CONTEXT Lipodystrophy syndromes are rare disorders of deficient adipose tissue, low leptin, and severe metabolic disease, affecting all adipose depots (generalized, GLD) or only some (partial, PLD). Left ventricular (LV) hypertrophy is common (especially in GLD); mechanisms may include hyperglycemia, dyslipidemia, or hyperinsulinemia. OBJECTIVE Determine effects of recombinant leptin (metreleptin) on cardiac structure and function in lipodystrophy. DESIGN/PARTICIPANTS/INTERVENTION/SETTING Open-label treatment study of 38 subjects (18 GLD, 20 PLD) at the National Institutes of Health before and after 1 (N=27), and 3-5y (N=23) of metreleptin. OUTCOME Echocardiograms, blood pressure (BP), triglycerides, A1c, HOMA-IR. RESULTS In GLD, metreleptin lowered triglycerides (median(IQR) 740(403-1239), 138(88-196), 211(136-558) mg/dL at baseline, 1y, 3-5y, P<0.0001), A1c (9.5±3.0, 6.5±1.6, 6.5±1.9%, P<0.001), and HOMA-IR (34.1(15.2-43.5), 8.7(2.4-16.0), 8.9(2.1-16.4), P<0.001). Only HOMA-IR improved in PLD (P<0.01). Systolic BP decreased in GLD but not PLD. Metreleptin improved cardiac parameters in patients with GLD, including reduced posterior wall thickness (9.8±1.7, 9.1±1.3, 8.3±1.7 mm, P<0.01), and LV mass (140.7±45.9, 128.7±37.9, 110.9±29.1 g, P<0.01), and increased septal e' velocity (8.6±1.7, 10.0±2.1, 10.7±2.4 cm/s, P<0.01).
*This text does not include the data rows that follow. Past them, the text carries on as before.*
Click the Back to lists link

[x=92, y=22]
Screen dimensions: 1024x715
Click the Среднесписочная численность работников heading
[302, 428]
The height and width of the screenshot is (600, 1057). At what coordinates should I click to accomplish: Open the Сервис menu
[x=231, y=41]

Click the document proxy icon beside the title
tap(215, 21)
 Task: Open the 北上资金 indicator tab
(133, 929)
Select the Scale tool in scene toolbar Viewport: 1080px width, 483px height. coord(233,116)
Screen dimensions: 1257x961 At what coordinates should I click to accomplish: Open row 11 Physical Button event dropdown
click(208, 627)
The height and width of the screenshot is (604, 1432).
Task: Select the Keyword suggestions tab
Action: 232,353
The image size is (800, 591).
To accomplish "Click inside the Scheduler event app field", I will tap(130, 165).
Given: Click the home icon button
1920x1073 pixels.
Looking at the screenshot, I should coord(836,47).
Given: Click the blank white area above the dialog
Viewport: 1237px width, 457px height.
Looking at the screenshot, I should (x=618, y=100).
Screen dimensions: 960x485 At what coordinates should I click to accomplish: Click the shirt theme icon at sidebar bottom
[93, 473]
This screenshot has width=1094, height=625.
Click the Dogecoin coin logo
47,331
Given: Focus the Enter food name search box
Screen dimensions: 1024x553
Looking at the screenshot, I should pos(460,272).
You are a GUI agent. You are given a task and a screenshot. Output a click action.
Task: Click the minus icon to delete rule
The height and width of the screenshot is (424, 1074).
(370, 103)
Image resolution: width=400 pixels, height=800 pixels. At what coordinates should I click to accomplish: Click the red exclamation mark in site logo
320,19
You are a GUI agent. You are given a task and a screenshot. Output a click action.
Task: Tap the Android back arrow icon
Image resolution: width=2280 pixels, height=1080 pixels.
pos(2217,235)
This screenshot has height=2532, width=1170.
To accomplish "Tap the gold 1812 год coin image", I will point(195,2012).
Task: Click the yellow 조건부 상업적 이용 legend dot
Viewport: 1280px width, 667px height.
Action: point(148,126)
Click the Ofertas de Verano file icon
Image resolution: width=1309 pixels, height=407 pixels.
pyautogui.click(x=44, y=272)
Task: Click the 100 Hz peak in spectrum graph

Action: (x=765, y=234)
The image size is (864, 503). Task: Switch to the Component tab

Changes remained significant after adjustment for BP. In GLD, multivariate models suggested that reduced posterior wall thickness and LV mass index correlated with reduced triglycerides and increased septal e' velocity correlated with reduced A1c. No changes in echocardiographic parameters were seen in PLD. CONCLUSION Metreleptin attenuated cardiac hypertrophy and improved septal e' velocity in GLD, which may be mediated by reduced lipotoxicity and glucose toxicity. The applicability of these findings to leptin-sufficient populations remains to be determined.